In the second part of this series, we explore the practical effects of the FinCEN and DOJ guidance documents on industries attempting to serve marijuana related business (“MRBs”). On June 27, 2017, the Tenth Circuit issued an interesting and divided opinion showing us how difficult it can be to square the prohibitions in the federal Controlled Substances Act (“CSA”) and money laundering statutes with state legislation legalizing certain MRB activity and the seemingly permissive nature of the FinCEN and DOJ guidance documents.

In November 2014, Denver-based Fourth Corner Credit Union applied directly to the Federal Reserve Bank of Kansas City, the regional bank for the board of governors of the Federal Reserve System, for a master account. A master account is necessary for a bank to transact business. After a nine-month review process, the FRB turned down Fourth Corner’s application, stating “that the Credit Union posed too great a risk to the Federal Reserve System – in large part because of its focus on serving MRBs.” In response, Fourth Corner filed suit seeking a declaratory judgment that it was entitled to a master account and seeking an injunction requiring the FRB to issue one. Fourth Corner relied upon 12 U.S.C. § 248a(c)(2), which was enacted as part of the 1980 Deregulation and Monetary Control Act, and which provides in relevant part:

The schedule of fees prescribed pursuant to this section shall be based on the following principles:

. . . .

(2) All Federal Reserve bank services covered by the fee schedule shall be available to nonmember depository institutions and such services shall be priced at the same fee schedule applicable to member banks . . . .

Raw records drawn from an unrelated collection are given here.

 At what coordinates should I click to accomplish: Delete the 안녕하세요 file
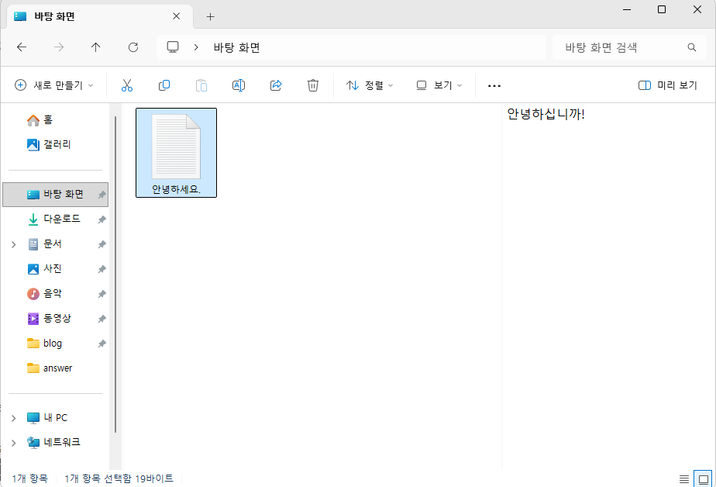[x=313, y=85]
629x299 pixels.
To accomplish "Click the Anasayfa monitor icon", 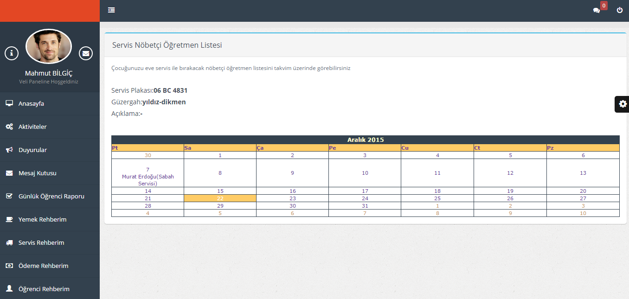I will click(9, 103).
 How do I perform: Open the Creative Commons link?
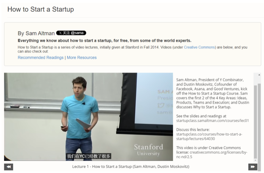tap(199, 47)
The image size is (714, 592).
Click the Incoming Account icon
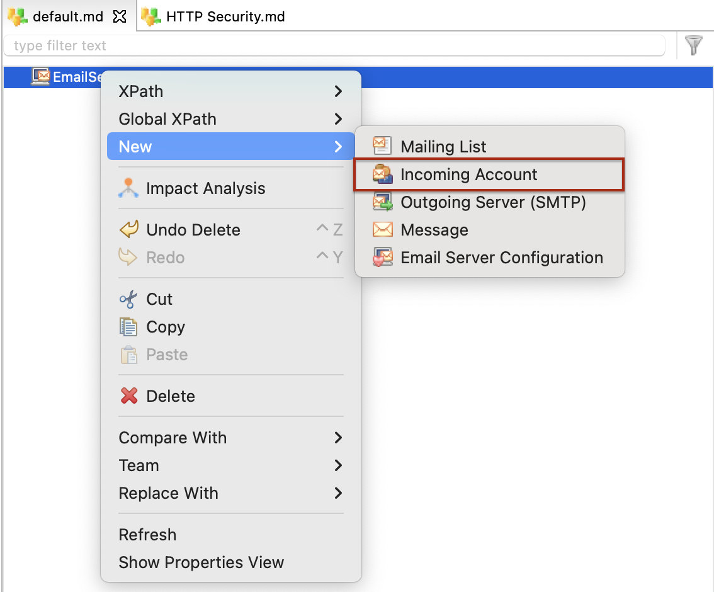click(x=382, y=174)
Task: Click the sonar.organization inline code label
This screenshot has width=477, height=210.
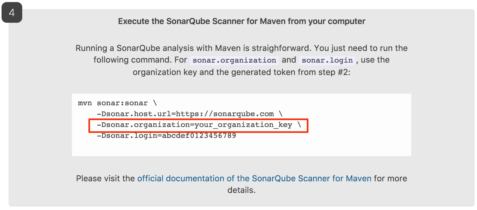Action: click(234, 60)
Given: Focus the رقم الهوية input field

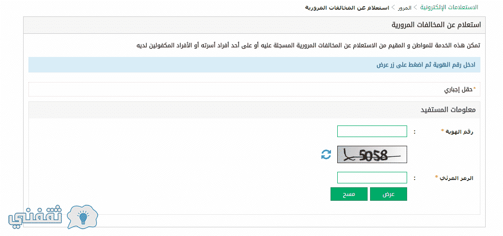Looking at the screenshot, I should 372,131.
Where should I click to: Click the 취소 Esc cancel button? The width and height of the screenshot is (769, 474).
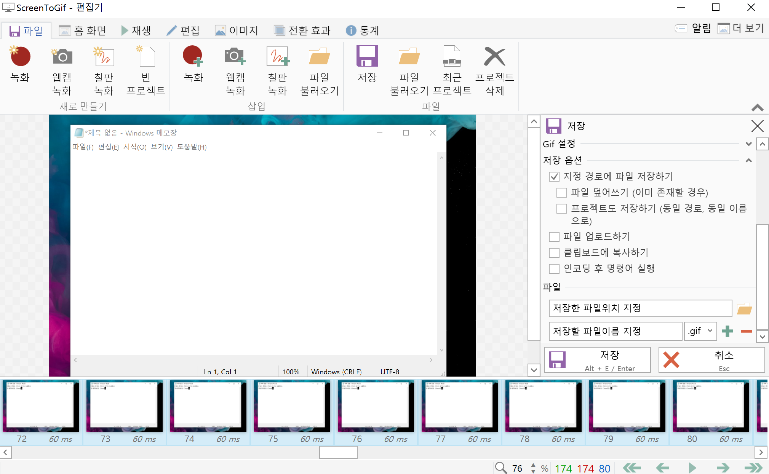[711, 360]
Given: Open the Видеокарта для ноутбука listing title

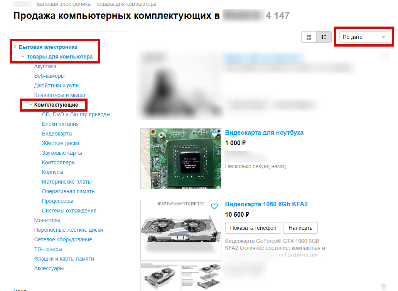Looking at the screenshot, I should point(264,132).
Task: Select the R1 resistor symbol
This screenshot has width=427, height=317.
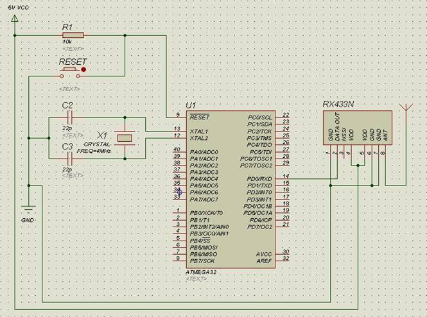Action: 71,36
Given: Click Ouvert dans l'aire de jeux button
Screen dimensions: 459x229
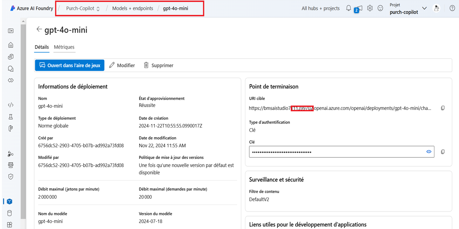Looking at the screenshot, I should click(x=70, y=65).
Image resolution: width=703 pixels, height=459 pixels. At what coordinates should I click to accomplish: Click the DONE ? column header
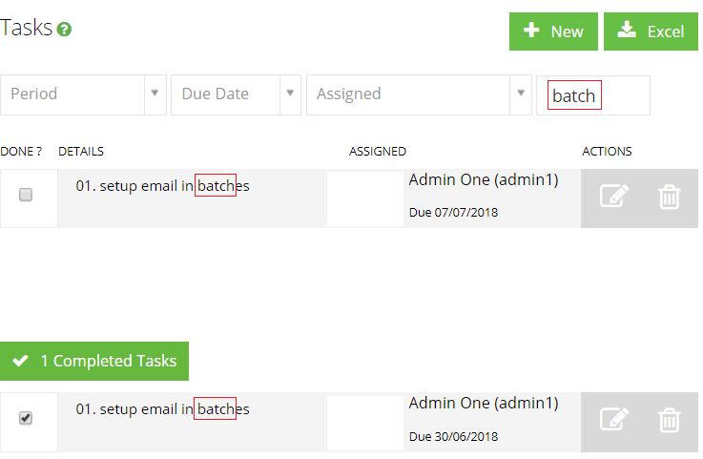click(x=21, y=152)
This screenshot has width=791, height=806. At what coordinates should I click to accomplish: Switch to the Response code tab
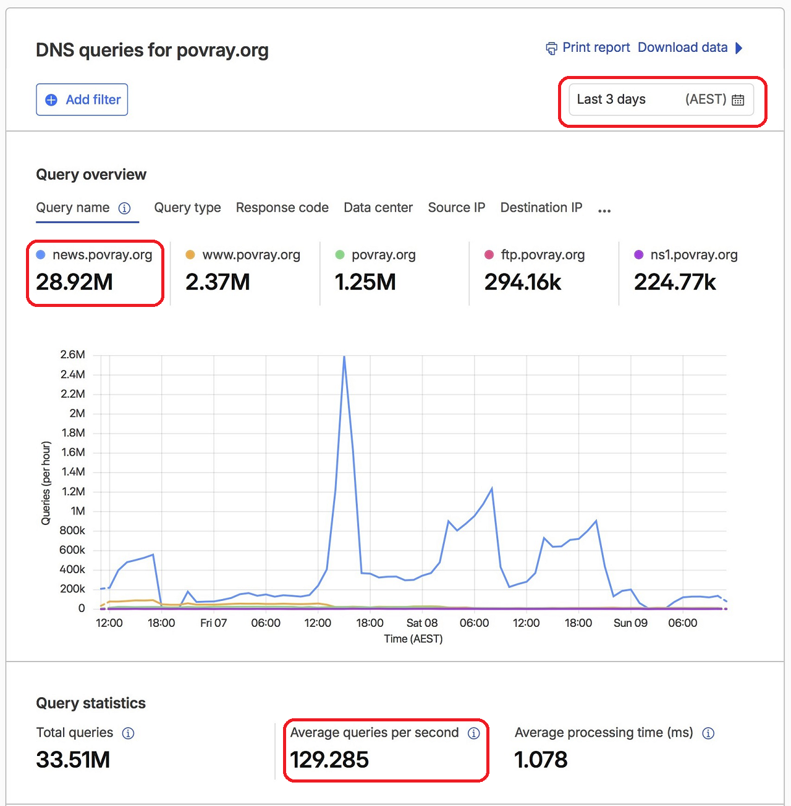[282, 208]
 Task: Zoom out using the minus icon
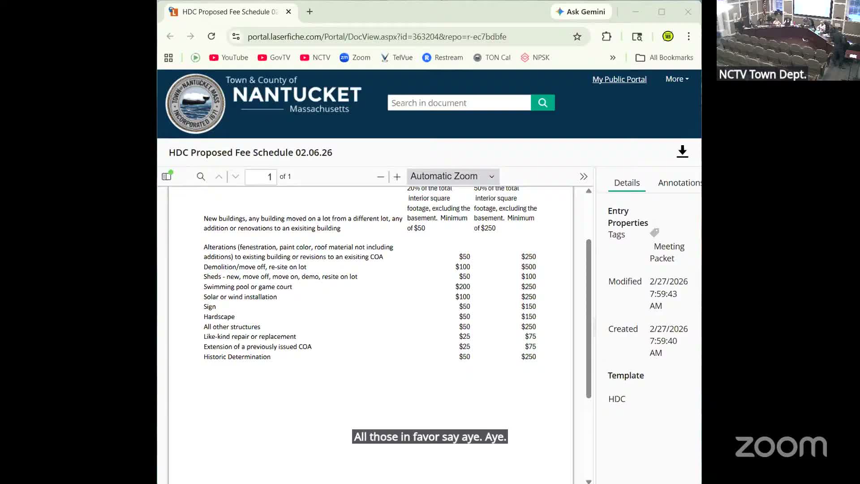[380, 177]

FRB moved to dismiss and argued, among other things, that the district court could not use its equitable power to facilitate illegal activity- namely, violations of the CSA. Fourth Corner responded by filing an amended complaint specifically alleging that it will serve MRBs only if it is authorized to do so by law. It filed for summary judgment. As we blogged about on Monday, nearly a year earlier, the Financial Criminal Enforcement Network (FinCEN) issued its guidelines giving banks the go-ahead to work with marijuana-related business or MRBs. This guidance, along with the DOJ Cole Memo, issued in the summer of 2013, seemed to suggest that the federal government was clearing a path towards “greater financial transparency” to the marijuana industry – a demand that Fourth Corner was trying to fill. Indeed, Fourth Corner specifically argued that this combined federal guidance had legalized the servicing of MRBs.

Nevertheless, the district court granted FRB’s motion to dismiss and denied Fourth Corner’s motion for summary judgment noting, among other things, “these guidance documents simply suggest that prosecutors and bank regulators might ‘look the other way’ if financial institutions don’t mind violating the law. A federal court cannot look the other way.”

The Tenth Circuit Opinion: A Three-Way Split

Fourth Corner appealed. All three judges wrote separately and on separate bases. In order to give effect to two out of the three opinions, the court remanded the matter with instructions to dismiss the amended complaint without prejudice. We review the holdings separately.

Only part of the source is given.